Repasó los ocho días anteriores. Volvió a su primer día, a lo que se suponía que iba a ser una corta visita, antes de encontrarse a Harry en la cama, según él su lecho de muerte, totalmente deprimido porque su clientela lo iba a abandonar y su furgoneta estaba en el taller, ya que tenía el embrague estropeado. ¿Cómo iba a poder subirse a una escalera, si apenas podía tenerse en pie?

Mami Briggs nunca se había sacado el carné, así que Jethro había ido por la vieja furgoneta, que estaba en un garaje a pocos metros de la casa. Mientras regresaba a casa, había visto que una mujer bien vestida se había caído en la acera. Era la madre de Allie, como había descubierto más tarde.

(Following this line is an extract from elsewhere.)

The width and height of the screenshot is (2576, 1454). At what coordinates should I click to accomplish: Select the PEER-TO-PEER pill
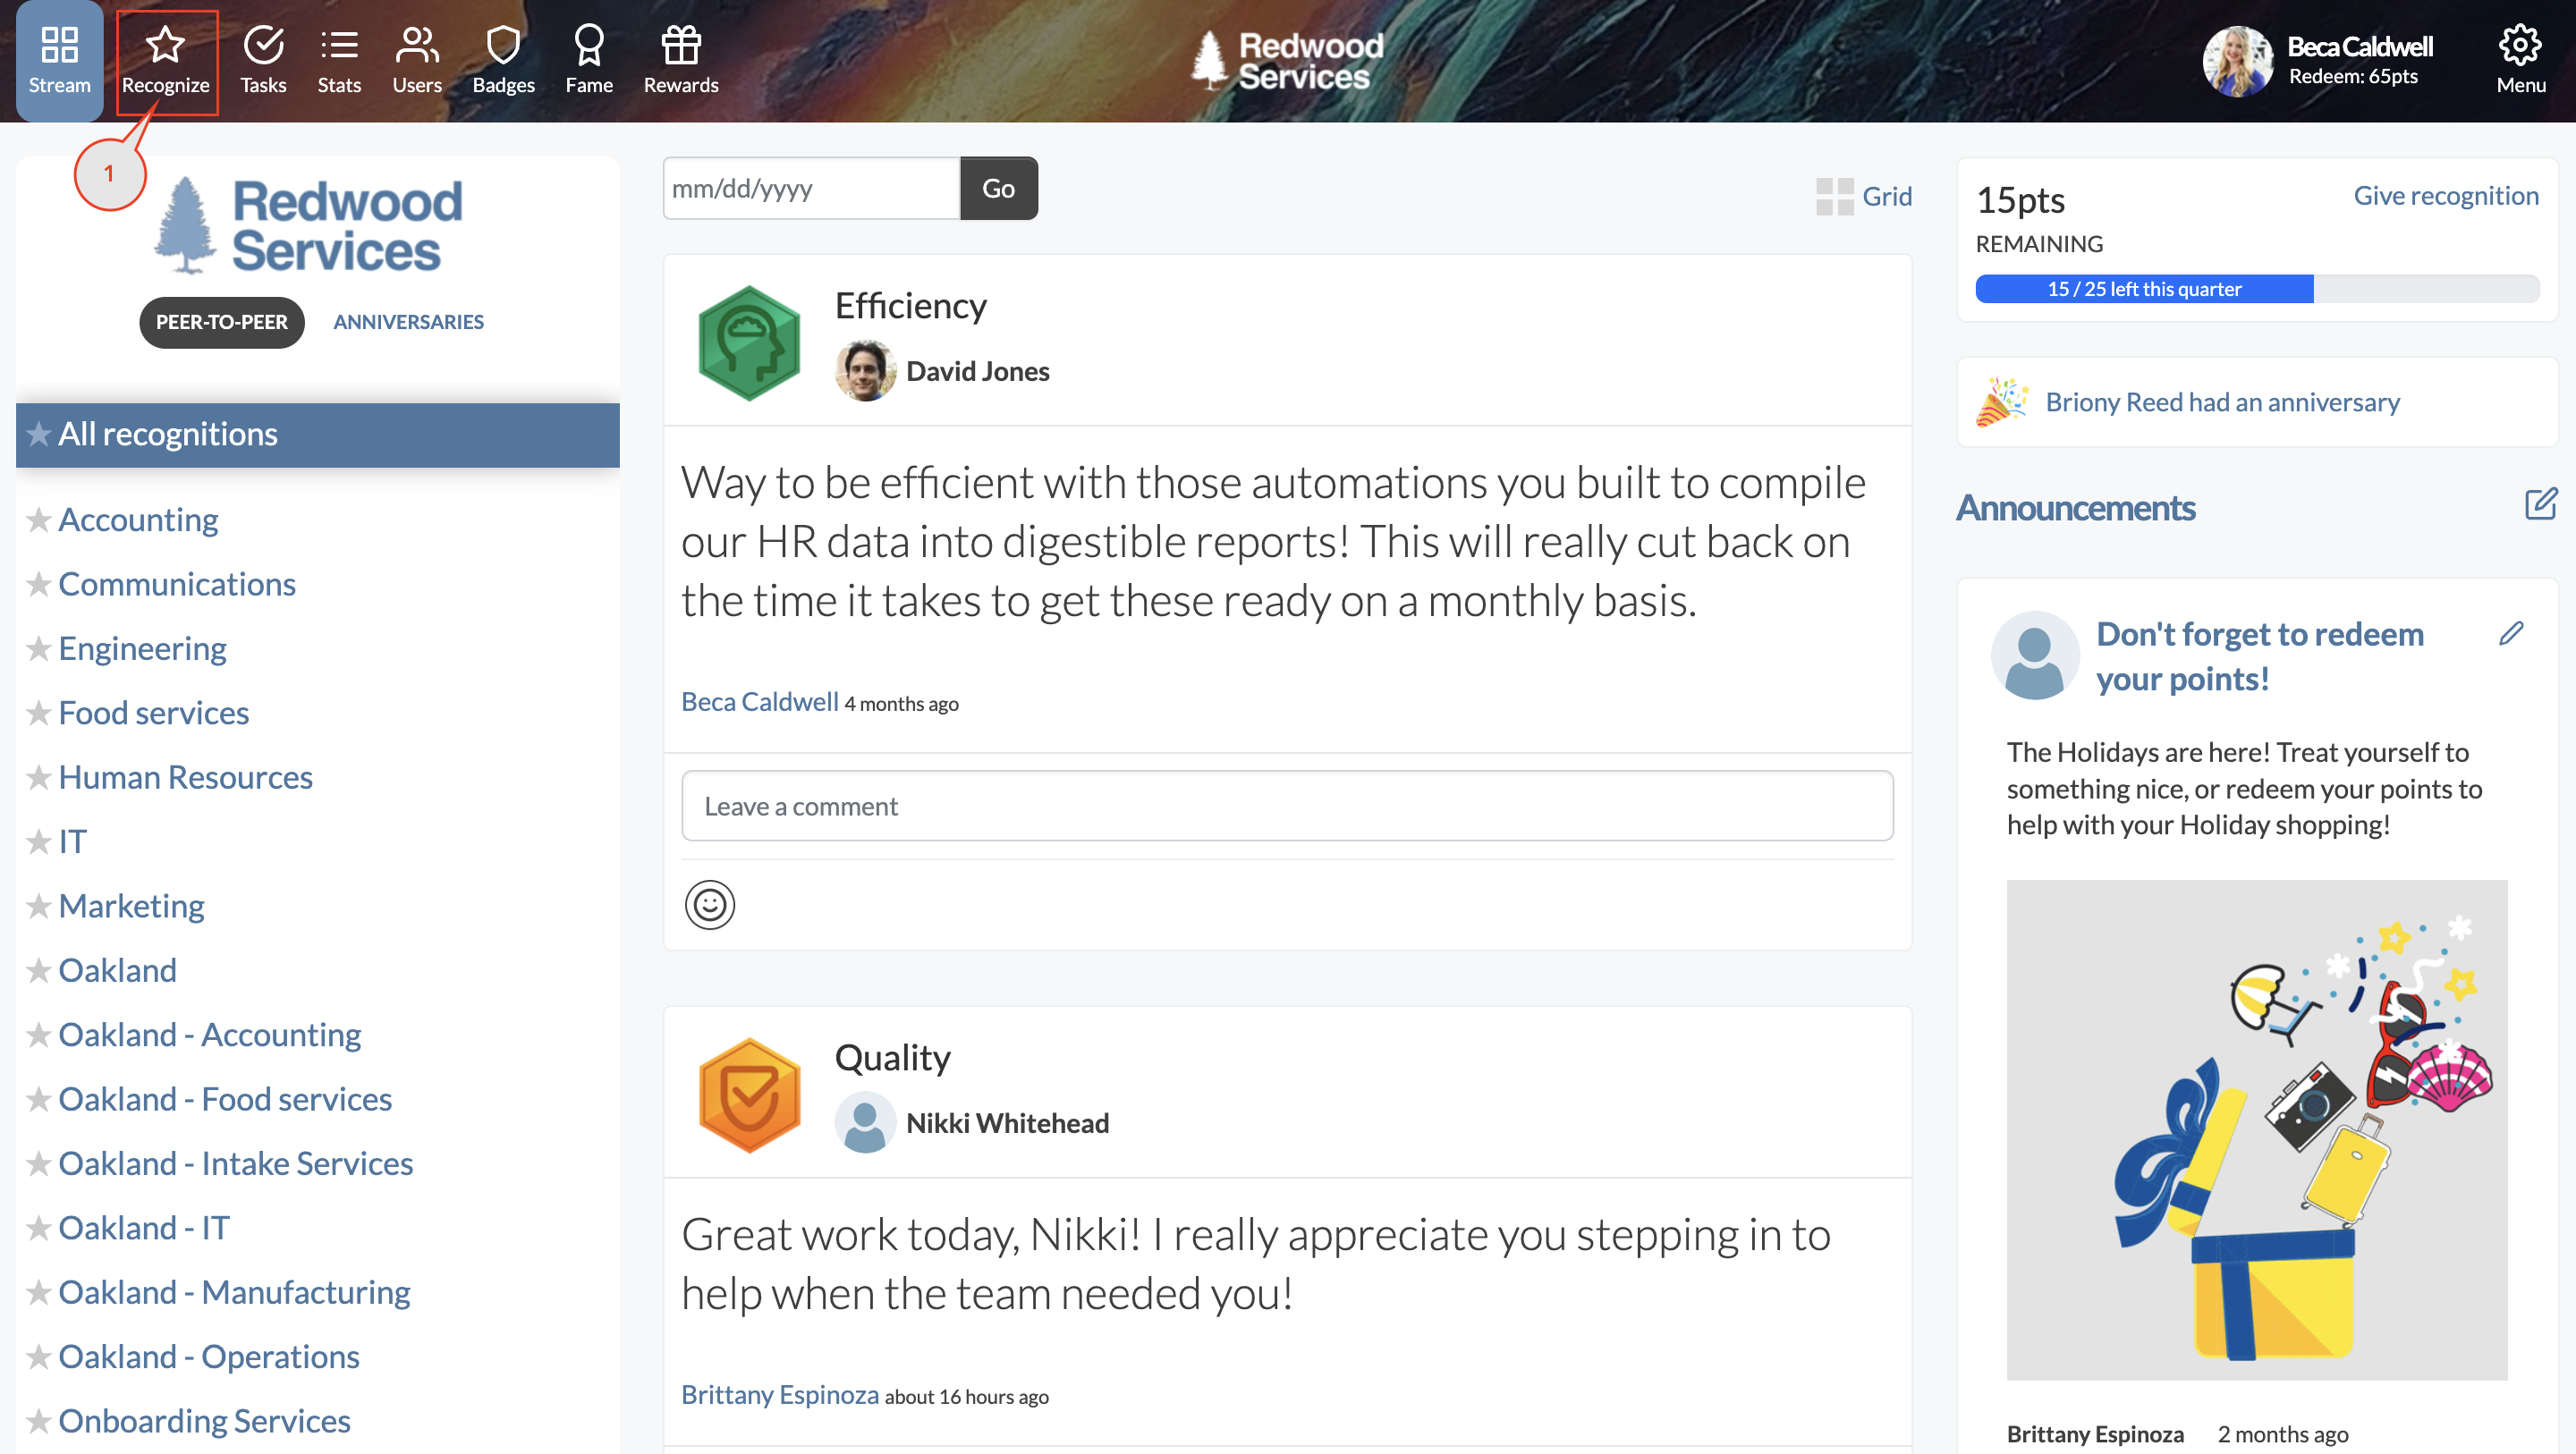pos(221,322)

La recogió y la llevó a su casa. La mujer, que le había asegurado que jamás se había desmayado anteriormente, le suplicó que se quedara a tomar un té hasta que llegara su hermana del trabajo.

La mujer, Laura Brannan, incluso entonces él no había reparado en la coincidencia del apellido, se había mostrado muy amable, aunque su fragilidad, su palidez y tristeza le habían dejado algo preocupado. Antes de salir, habló con su hermana aparte para darle un consejo.

–No quiero parecer alarmista, pero creo que debería convencerla para que se haga un chequeo médico.

–Puedo intentarlo, pero no dejará de trabajar. Si hubiera estudiado una profesión, en vez de abandonarse en manos de un hombre inútil, no tendría ahora que ir por ahí limpiando casas por el día y despachos por la noche y no estaría tan agotada.

La hermana, Fran, odiaba a los hombres, evidentemente. Él se había despedido de ella y había olvidado el incidente por completo. Pero al día siguiente, cuando estaba subido en la escalera, limpiando las ventanas de mami Briggs, la mujer a la que llevaba doce meses sin ver había ido a verlo para acompañar a su madre, que quería agradecerle la ayuda que la había prestado aquel día.